RETOBOS EMPLUMADOS
PINO PÁEZ
(Exclusivo para Voces del Periodista)
Tres indigencias cronicadas
Los indigentes transitan con la pesadumbre de la nada, puntuales arrastran el vacío y, de sus siluetas tan ignoradas... un reclamo se les desprende de la espalda, como sombra que protesta lejos de la luz, así estén prendidos los faroles o el mediodía intente sin eclipse desmentir la verdadera oscuridad: no la de ellos, sino la de quienes no los ven, creyendo quizá que tanta vacuidad es mera jugarreta de fantasma.
Indigencia preliminar
Se trata de un hombre maduro, no viejo, adelantado en calendarios por el sueño feroz de la intemperie y la gritería interior de serpientes que chillan un desierto.
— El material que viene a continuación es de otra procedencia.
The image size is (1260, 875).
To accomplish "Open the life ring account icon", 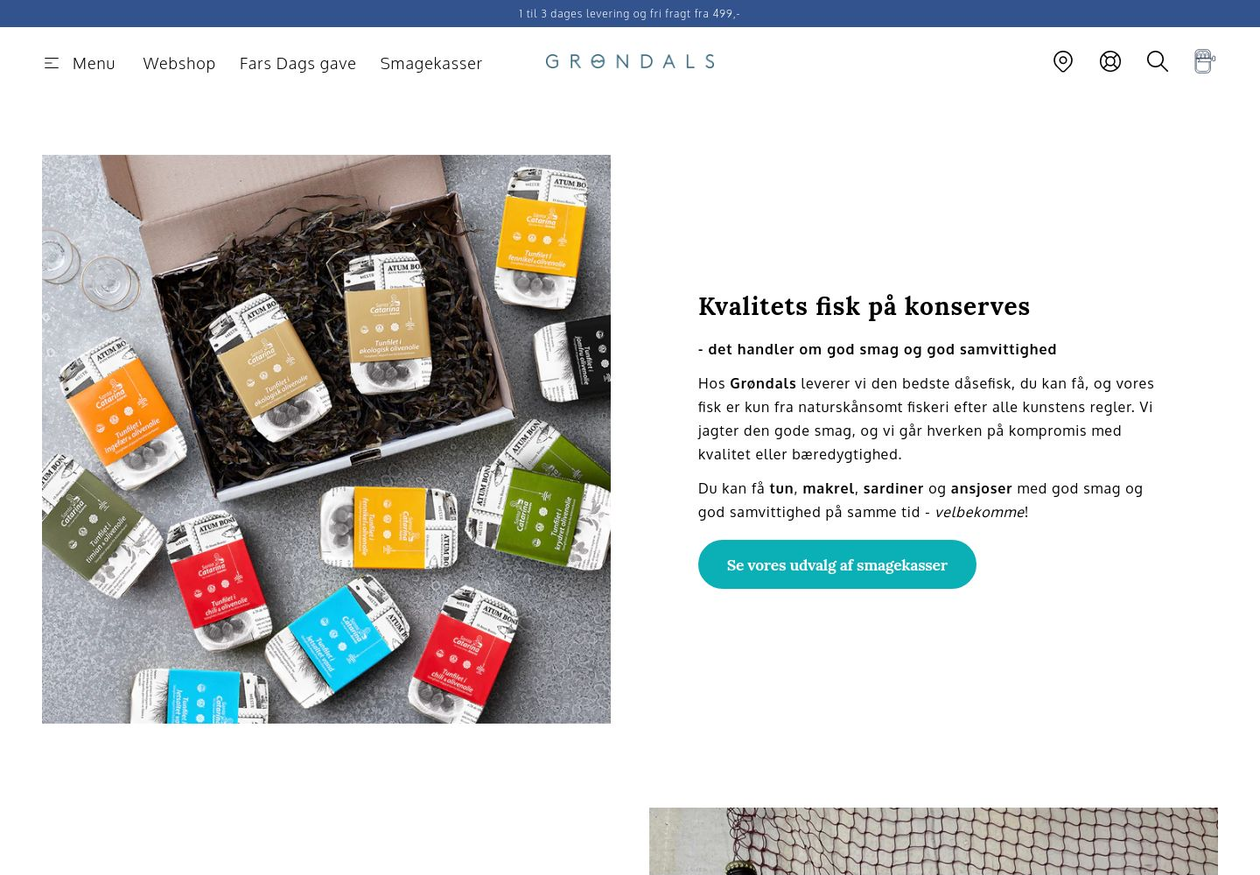I will click(x=1110, y=62).
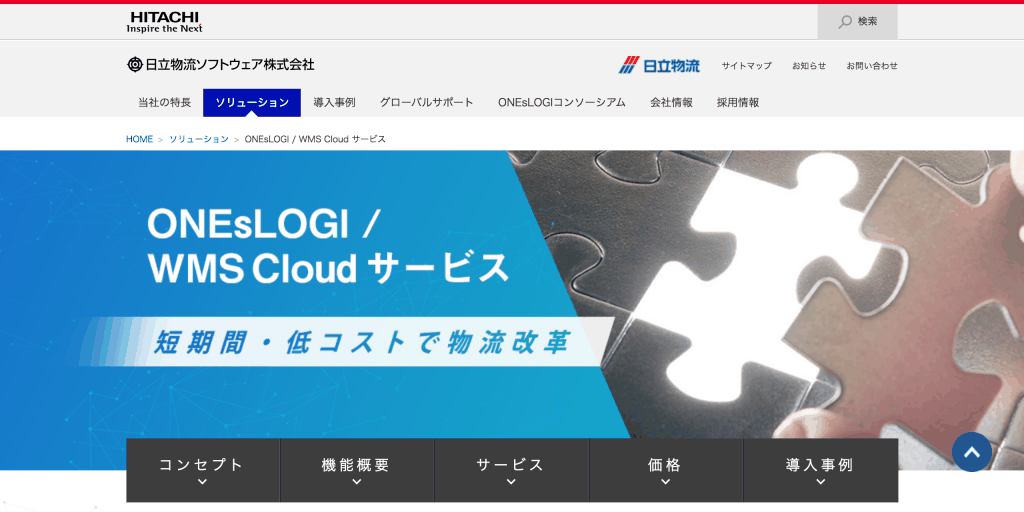The width and height of the screenshot is (1024, 512).
Task: Open the 当社の特長 menu item
Action: pyautogui.click(x=164, y=102)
Igual que demás indigentes, el andrajo es insignia y uniforme; usa barba no muy cerrada, pero luenga que casi cae cual helecho en la inminencia de un precipicio.
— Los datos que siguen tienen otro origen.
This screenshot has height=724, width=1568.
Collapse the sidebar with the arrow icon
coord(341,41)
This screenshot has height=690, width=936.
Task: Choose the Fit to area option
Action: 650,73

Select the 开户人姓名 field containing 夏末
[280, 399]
Su nombre él mismo lo sepultó a lo largo de la escarcha que tanto asuela de frío y cuchicheos. Fue morador de uno de los plantones en la centralísima Alameda y Juárez, avecindado al hemiciclo como para que el Benemérito, sin parpadear, fungiese de centinela desde el albo mirar de mármol.
Plantón sui géneris el suyo que -similar al resto duró alrededor de dos abriles- no era farsa, sólo simulacro de protesta, a fin de poseer una techumbre multicolor con los cadáveres que ofertó algún globero. Y comer algo más que pepena pajarera, con la vitamínica solidaridad que brindaban los otros plantones... y algunos transeúntes que aportaban no solamente el testimonial de una caminata.
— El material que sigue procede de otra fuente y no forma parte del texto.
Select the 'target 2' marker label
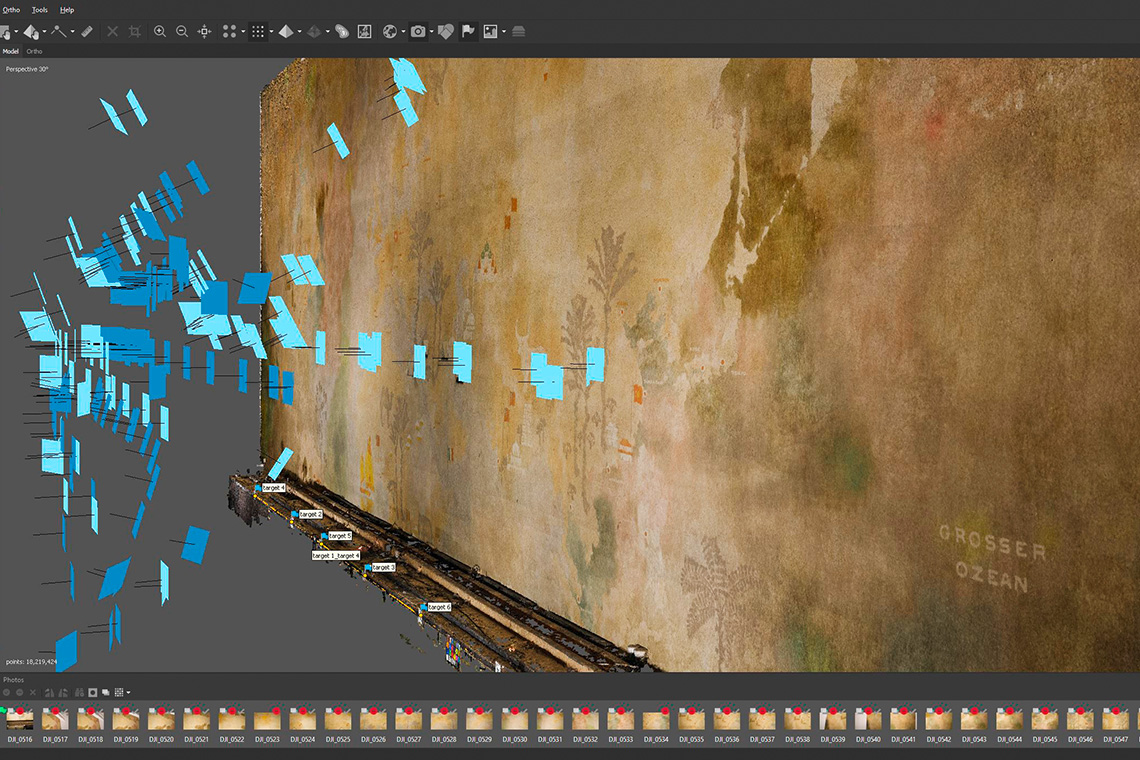This screenshot has height=760, width=1140. (310, 514)
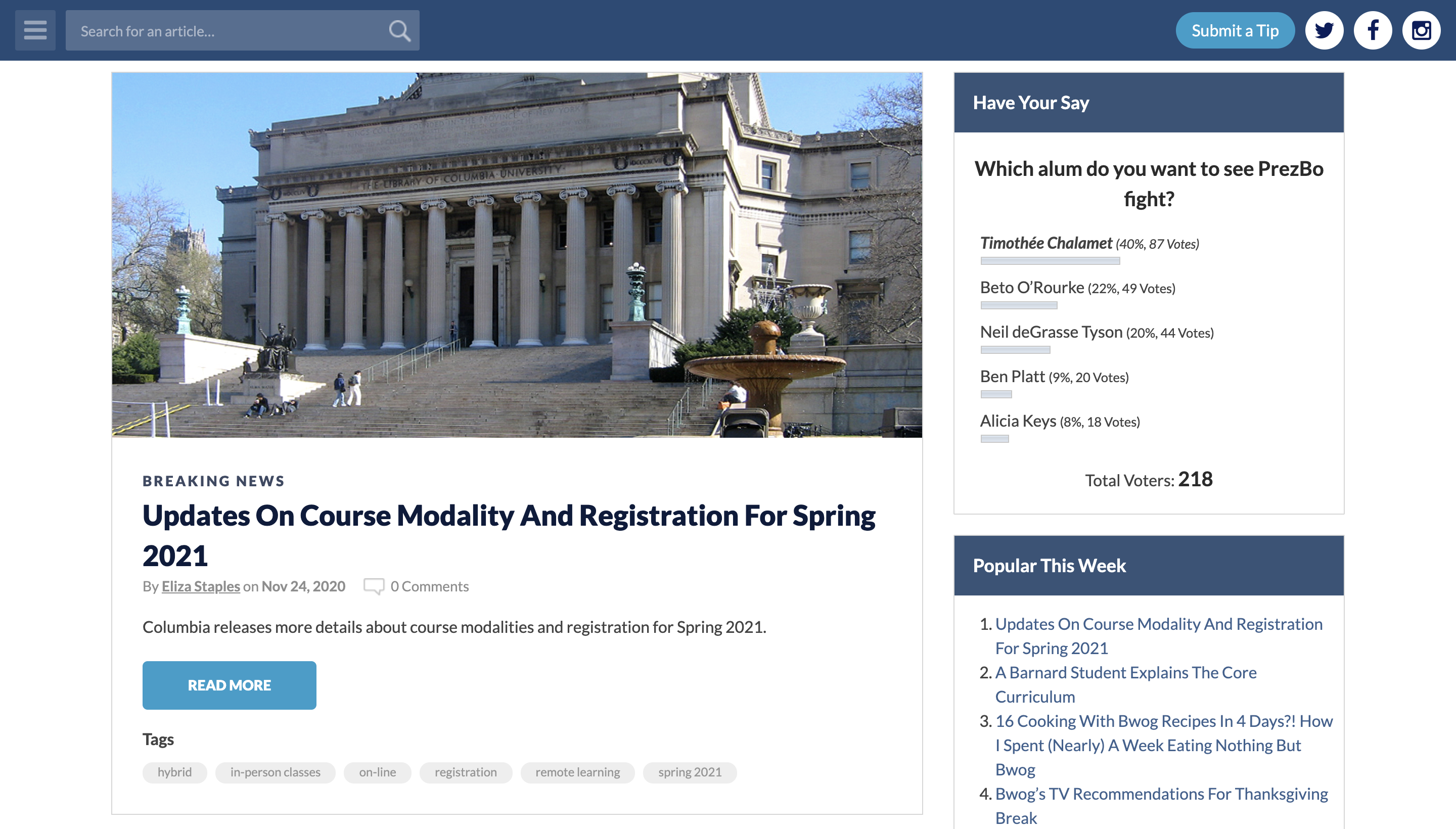Focus the article search field
1456x829 pixels.
pos(228,31)
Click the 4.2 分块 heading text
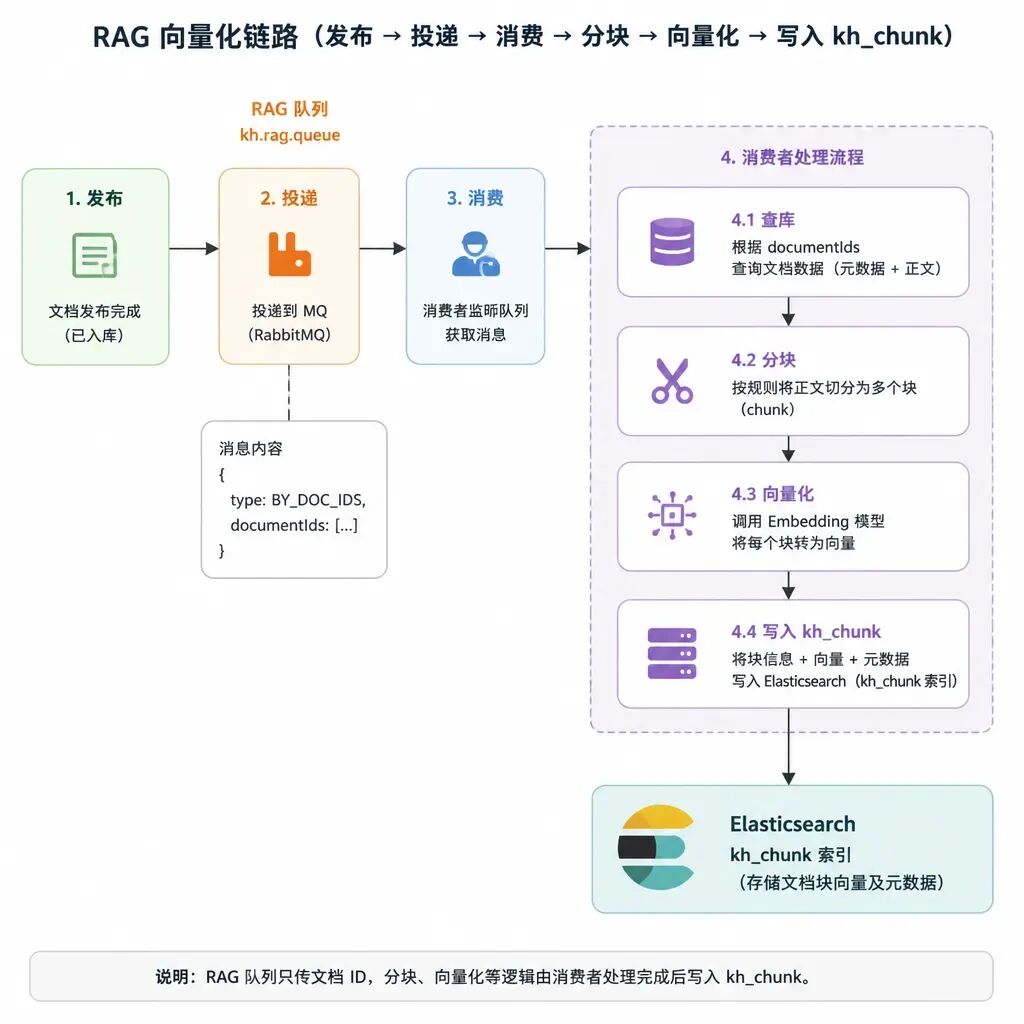Image resolution: width=1024 pixels, height=1024 pixels. [763, 360]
El desalojo para él e inquilinos bajo el mismo techo globolizado, se efectuó con la mayor represión, no de macanas o perros que babean en pos de una tarascada: el lanzamiento a la más absoluta soledad (característica atroz de la indigencia) saudade acompañada de costalitos ixtleros o bolsones plastificados dónde recluir los tambaches de tanta desolación.
Se para frente a diversas librerías en aparadores o anaqueles, escruta con su mirada lacustre los títulos y el lomo, da la impresión de treparse sobre un texto y cabalgar por donde no quepa la ceguera de los otros.
Su constancia es adelgazar, a lo mejor en la peculiaridad de una promesa; adelgazar hasta esconderse en los biombos mismos de la bruma; adelgazar para que ya no lo vean, los que sólo “miran” aquel fantasma.
Indigencia intermedia
Seres sin nada y sin nadie son los indigentes, pasean su anatomía en una especie de exilio hacia el alud, a su cotidiano desmoronamiento sin que ninguno los estreche al final ni en un puñado de tierra que transforme en continente tanto olvido.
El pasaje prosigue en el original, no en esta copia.